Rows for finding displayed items
- - - - -

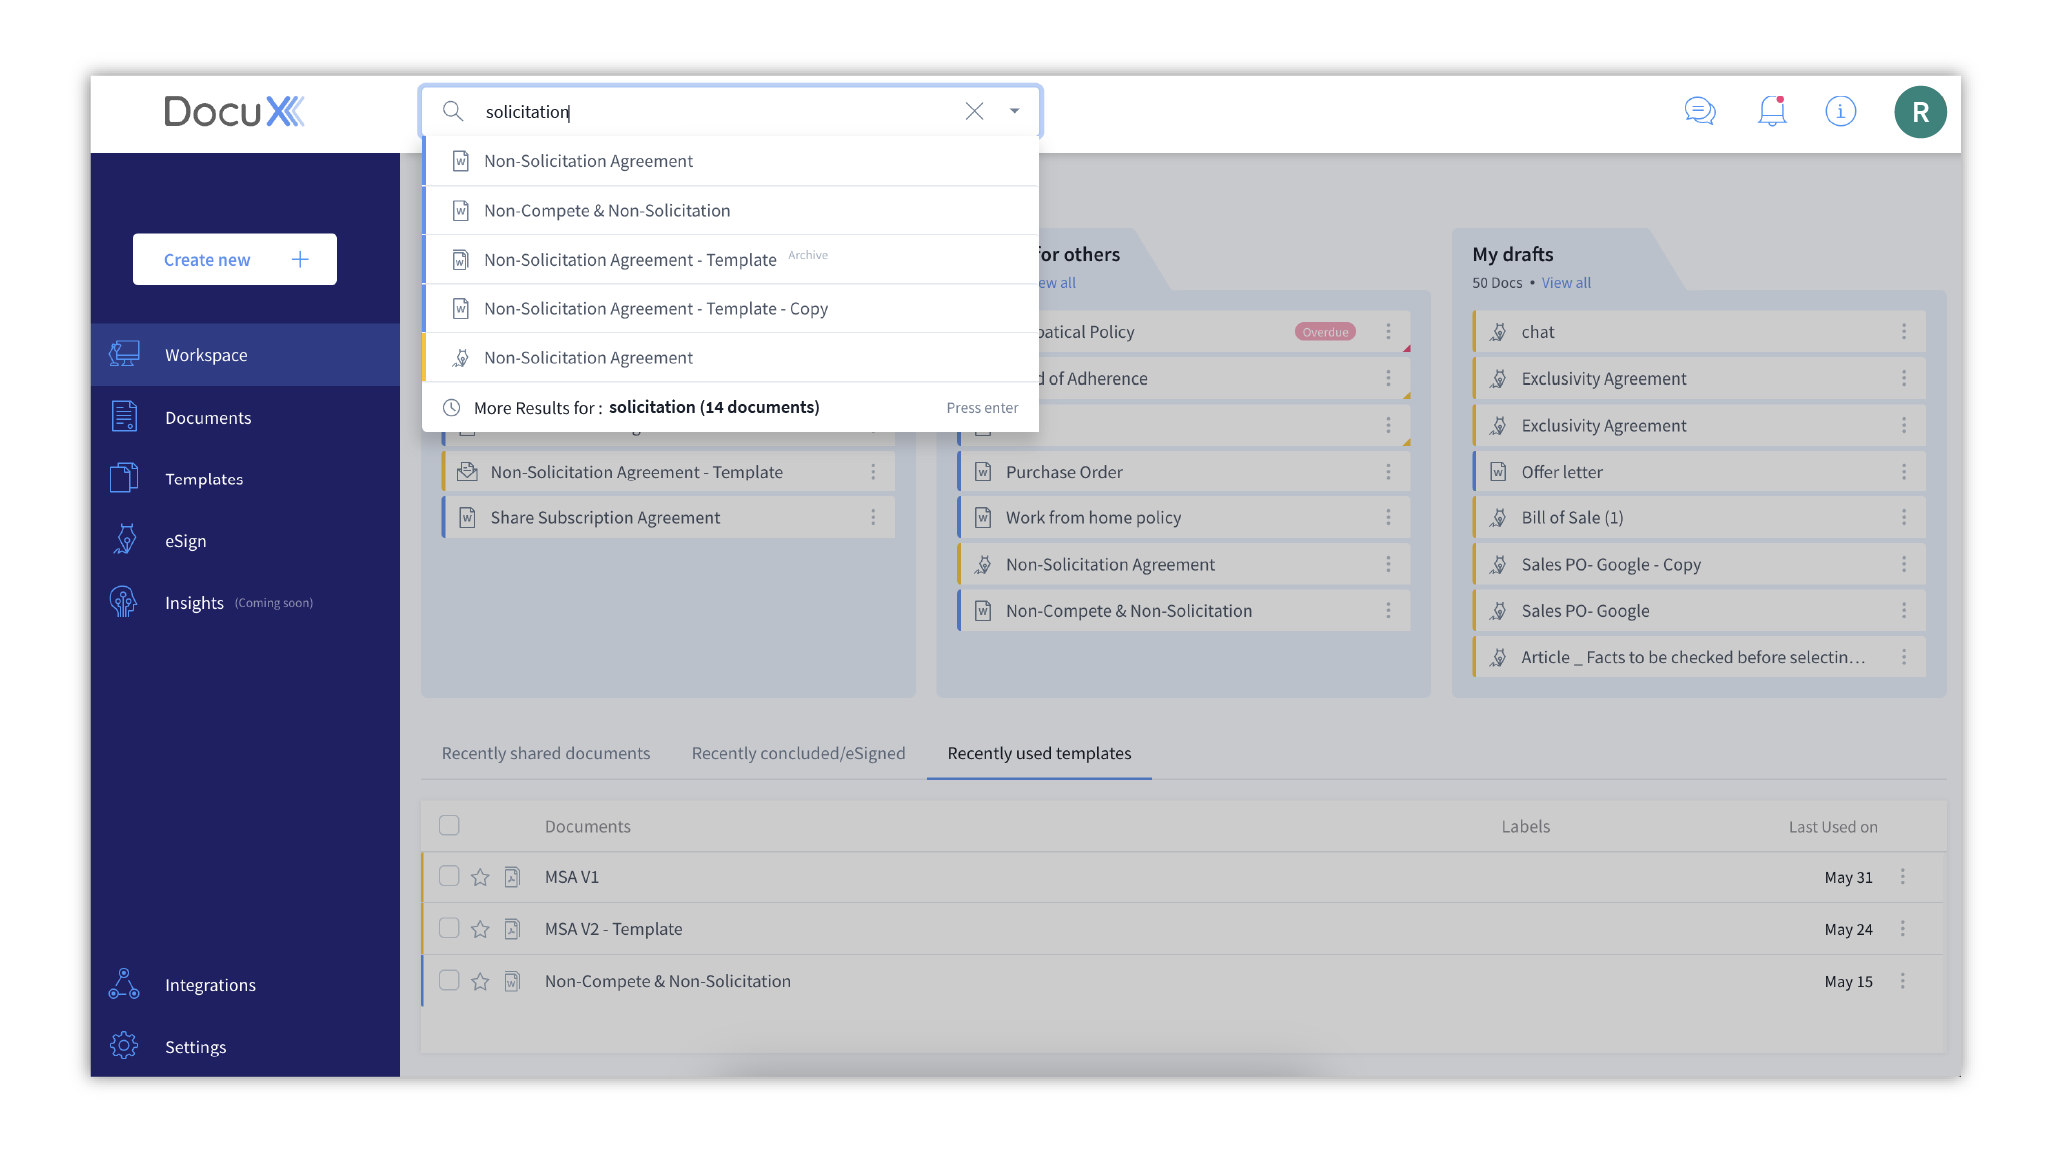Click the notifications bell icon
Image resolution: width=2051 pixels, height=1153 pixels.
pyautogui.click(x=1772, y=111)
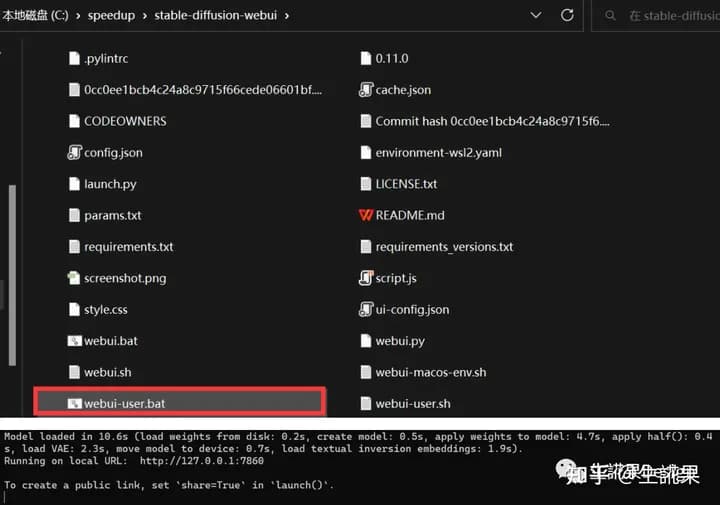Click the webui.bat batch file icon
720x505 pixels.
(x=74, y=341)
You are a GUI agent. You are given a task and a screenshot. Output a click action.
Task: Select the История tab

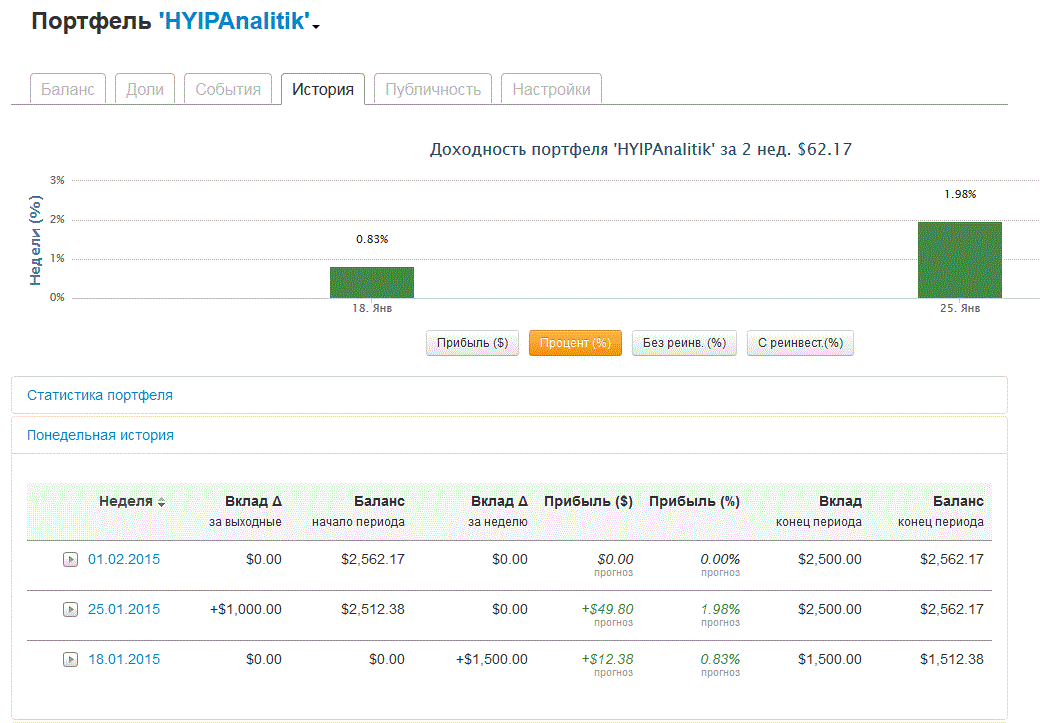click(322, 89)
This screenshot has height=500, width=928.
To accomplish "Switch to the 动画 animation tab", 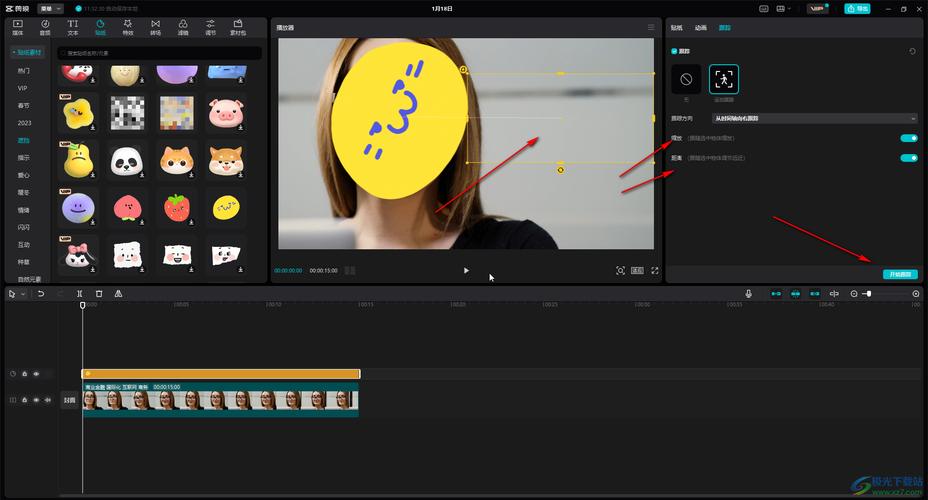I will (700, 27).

- - - - -

• [Exercise requirements] Can you give back, word for word, the stretch from the start of the rows through the line containing "click(322, 89)", with the pictures left out?

• [Output below]
Click the notifications bell icon
Image resolution: width=2051 pixels, height=1153 pixels.
pyautogui.click(x=1772, y=111)
Click the webui.bat batch file icon
720x505 pixels.
(x=74, y=341)
You are a GUI agent. You are given a task and a screenshot. Output a click action.
Task: Select the История tab

click(322, 89)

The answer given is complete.